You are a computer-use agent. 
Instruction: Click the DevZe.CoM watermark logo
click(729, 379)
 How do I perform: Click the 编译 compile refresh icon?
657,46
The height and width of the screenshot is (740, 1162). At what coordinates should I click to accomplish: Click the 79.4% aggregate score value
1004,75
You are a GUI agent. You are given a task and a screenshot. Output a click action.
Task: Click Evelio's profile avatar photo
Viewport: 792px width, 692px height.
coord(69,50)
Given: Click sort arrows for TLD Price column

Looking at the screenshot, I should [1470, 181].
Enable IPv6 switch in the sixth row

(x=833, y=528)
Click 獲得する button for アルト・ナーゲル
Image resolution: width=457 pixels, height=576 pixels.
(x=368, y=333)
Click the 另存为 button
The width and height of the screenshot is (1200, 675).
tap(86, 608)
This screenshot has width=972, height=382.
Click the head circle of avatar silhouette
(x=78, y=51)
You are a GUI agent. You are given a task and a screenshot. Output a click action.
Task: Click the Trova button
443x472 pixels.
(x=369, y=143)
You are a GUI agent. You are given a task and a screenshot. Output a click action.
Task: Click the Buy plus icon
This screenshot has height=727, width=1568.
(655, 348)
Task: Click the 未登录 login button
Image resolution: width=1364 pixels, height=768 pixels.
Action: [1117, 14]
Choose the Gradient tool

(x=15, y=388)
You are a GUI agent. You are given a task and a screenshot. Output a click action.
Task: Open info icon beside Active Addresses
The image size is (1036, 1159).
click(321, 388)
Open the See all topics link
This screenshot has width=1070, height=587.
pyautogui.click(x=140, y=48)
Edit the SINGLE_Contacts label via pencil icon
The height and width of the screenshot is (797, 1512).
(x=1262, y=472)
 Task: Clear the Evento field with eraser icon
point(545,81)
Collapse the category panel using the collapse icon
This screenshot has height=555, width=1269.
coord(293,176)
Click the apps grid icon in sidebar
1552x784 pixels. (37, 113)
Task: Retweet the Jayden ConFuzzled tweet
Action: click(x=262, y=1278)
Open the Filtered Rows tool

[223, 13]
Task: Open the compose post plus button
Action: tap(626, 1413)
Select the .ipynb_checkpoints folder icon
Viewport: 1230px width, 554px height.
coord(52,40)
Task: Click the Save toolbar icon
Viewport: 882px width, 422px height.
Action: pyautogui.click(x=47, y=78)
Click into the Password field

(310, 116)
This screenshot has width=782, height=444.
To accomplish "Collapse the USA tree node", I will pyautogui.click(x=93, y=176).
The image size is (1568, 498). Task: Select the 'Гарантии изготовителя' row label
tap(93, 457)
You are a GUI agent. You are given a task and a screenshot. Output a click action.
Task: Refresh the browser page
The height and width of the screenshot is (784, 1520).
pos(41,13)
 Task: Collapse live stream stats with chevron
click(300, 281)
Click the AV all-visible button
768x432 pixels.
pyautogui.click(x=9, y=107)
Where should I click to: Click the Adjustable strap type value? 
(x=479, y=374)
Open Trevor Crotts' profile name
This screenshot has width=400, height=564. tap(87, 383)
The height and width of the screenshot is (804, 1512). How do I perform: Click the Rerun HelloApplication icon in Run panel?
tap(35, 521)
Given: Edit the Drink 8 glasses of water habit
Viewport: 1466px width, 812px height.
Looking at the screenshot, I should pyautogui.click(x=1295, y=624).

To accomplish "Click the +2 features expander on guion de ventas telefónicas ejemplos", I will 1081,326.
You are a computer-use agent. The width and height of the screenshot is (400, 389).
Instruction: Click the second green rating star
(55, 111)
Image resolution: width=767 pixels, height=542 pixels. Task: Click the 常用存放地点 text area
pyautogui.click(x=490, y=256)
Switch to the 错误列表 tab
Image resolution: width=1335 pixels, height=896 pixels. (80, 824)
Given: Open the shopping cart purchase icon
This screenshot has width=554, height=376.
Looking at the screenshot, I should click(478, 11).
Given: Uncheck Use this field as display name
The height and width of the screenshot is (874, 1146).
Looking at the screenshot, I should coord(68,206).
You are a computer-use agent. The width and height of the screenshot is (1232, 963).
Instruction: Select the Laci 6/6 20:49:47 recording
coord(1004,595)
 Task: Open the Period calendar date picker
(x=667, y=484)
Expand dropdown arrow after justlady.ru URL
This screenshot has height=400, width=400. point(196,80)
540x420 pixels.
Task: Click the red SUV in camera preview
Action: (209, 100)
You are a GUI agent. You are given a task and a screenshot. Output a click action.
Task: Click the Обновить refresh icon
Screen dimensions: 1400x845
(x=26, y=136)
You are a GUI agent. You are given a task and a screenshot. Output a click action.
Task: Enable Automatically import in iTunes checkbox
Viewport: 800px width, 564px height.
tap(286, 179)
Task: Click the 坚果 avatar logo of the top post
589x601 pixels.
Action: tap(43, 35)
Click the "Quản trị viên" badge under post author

━━━━━━━━━━━━━━━━━━━━━━━━━━━━━━

ABOUT THIS TASK
The lines above that hold the word "will" are the ones to copy.

RESULT OF THIS TASK
To accomplish "Collapse the USA tree node", I will pyautogui.click(x=93, y=176).
To accomplish "Click the +2 features expander on guion de ventas telefónicas ejemplos", I will 1081,326.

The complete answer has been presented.